On 5/5/21 4:43 AM, Jan Kara wrote:
On Tue 04-05-21 16:35:53, Junxiao Bi wrote:
On 5/4/21 2:02 AM, Jan Kara wrote:
On Mon 03-05-21 10:25:31, Junxiao Bi wrote:
On 5/3/21 3:29 AM, Jan Kara wrote:
On Fri 30-04-21 14:18:15, Junxiao Bi wrote:
On 4/30/21 5:47 AM, Jan Kara wrote:
On Thu 29-04-21 11:07:15, Junxiao Bi wrote:
On 4/29/21 10:14 AM, Andreas Gruenbacher wrote:
On Tue, Apr 27, 2021 at 4:44 AM Junxiao Bi <junxiao.bi@xxxxxxxxxx> wrote:
When doing truncate/fallocate for some filesytem like ocfs2, it
will zero some pages that are out of inode size and then later
update the inode size, so it needs this api to writeback eof
pages.
is this in reaction to Jan's "[PATCH 0/12 v4] fs: Hole punch vs page
cache filling races" patch set [*]? It doesn't look like the kind of
patch Christoph would be happy with.
Thank you for pointing the patch set. I think that is fixing a different
issue.
The issue here is when extending file size with fallocate/truncate, if the
original inode size
is in the middle of the last cluster block(1M), eof part will be zeroed with
buffer write first,
and then new inode size is updated, so there is a window that dirty pages is
out of inode size,
if writeback is kicked in, block_write_full_page will drop all those eof
pages.
I agree that the buffers describing part of the cluster beyond i_size won't
be written. But page cache will remain zeroed out so that is fine. So you
only need to zero out the on disk contents. Since this is actually
physically contiguous range of blocks why don't you just use
sb_issue_zeroout() to zero out the tail of the cluster? It will be more
efficient than going through the page cache and you also won't have to
tweak block_write_full_page()...
Thanks for the review.
The physical blocks to be zeroed were continuous only when sparse mode is
enabled, if sparse mode is disabled, unwritten extent was not supported for
ocfs2, then all the blocks to the new size will be zeroed by the buffer
write, since sb_issue_zeroout() will need waiting io done, there will be a
lot of delay when extending file size. Use writeback to flush async seemed
more efficient?
It depends. Higher end storage (e.g. NVME or NAS, maybe some better SATA
flash disks as well) do support WRITE_ZERO command so you don't actually
have to write all those zeros. The storage will just internally mark all
those blocks as having zeros. This is rather fast so I'd expect the overall
result to be faster that zeroing page cache and then writing all those
pages with zeroes on transaction commit. But I agree that for lower end
storage this may be slower because of synchronous writing of zeroes. That
being said your transaction commit has to write those zeroes anyway so the
cost is only mostly shifted but it could still make a difference for some
workloads. Not sure if that matters, that is your call I'd say.
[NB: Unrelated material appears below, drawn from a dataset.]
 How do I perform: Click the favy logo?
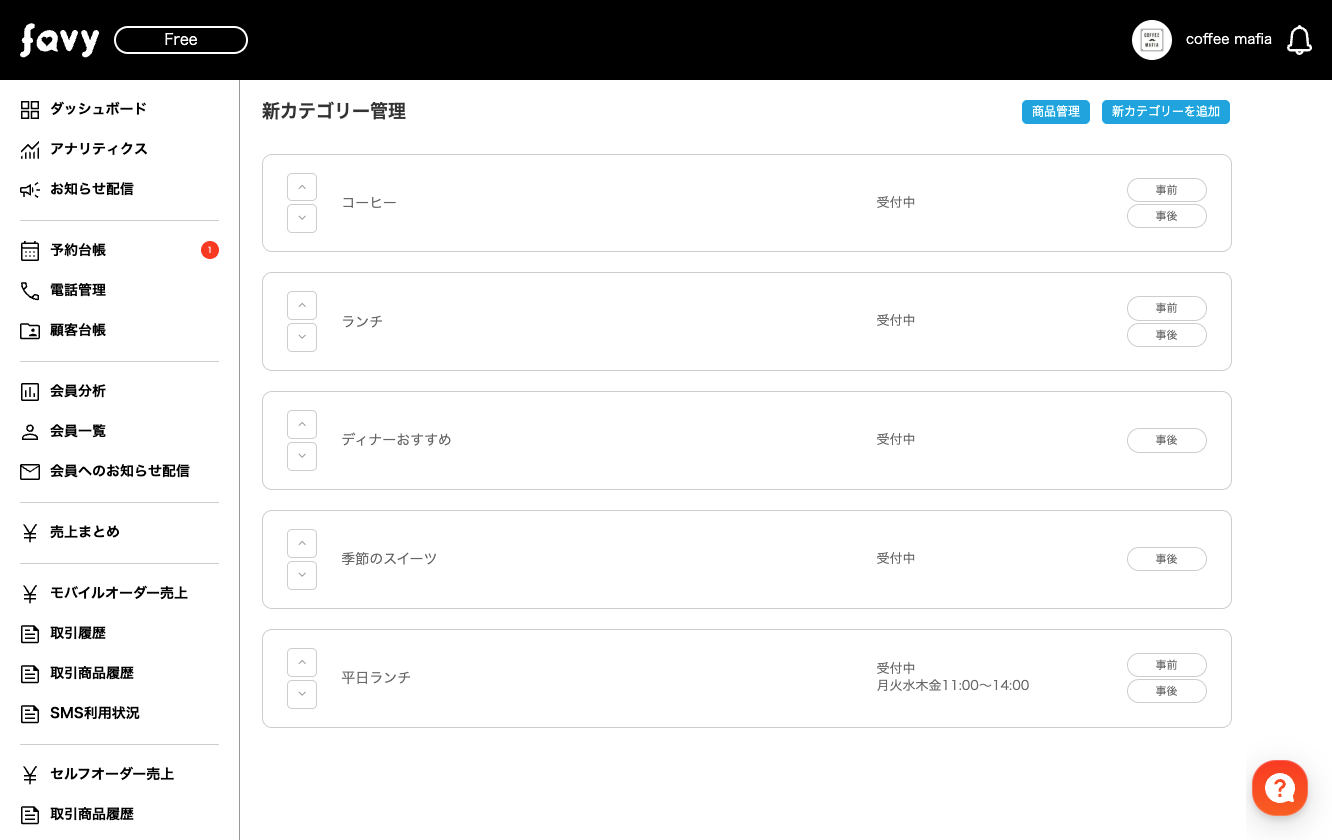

Ocfs2 is mostly used with SAN, i don't think it's common for SAN storage to
support WRITE_ZERO command.
Anything bad to add a new api to support eof writeback?
OK, now that I reread the whole series you've posted I think I somewhat
misunderstood your original problem and intention. So let's first settle
on that. As far as I understand the problem happens when extending a file
(either through truncate or through write beyond i_size). When that
happens, we need to make sure that blocks (or their parts) that used to be
above i_size and are not going to be after extension are zeroed out.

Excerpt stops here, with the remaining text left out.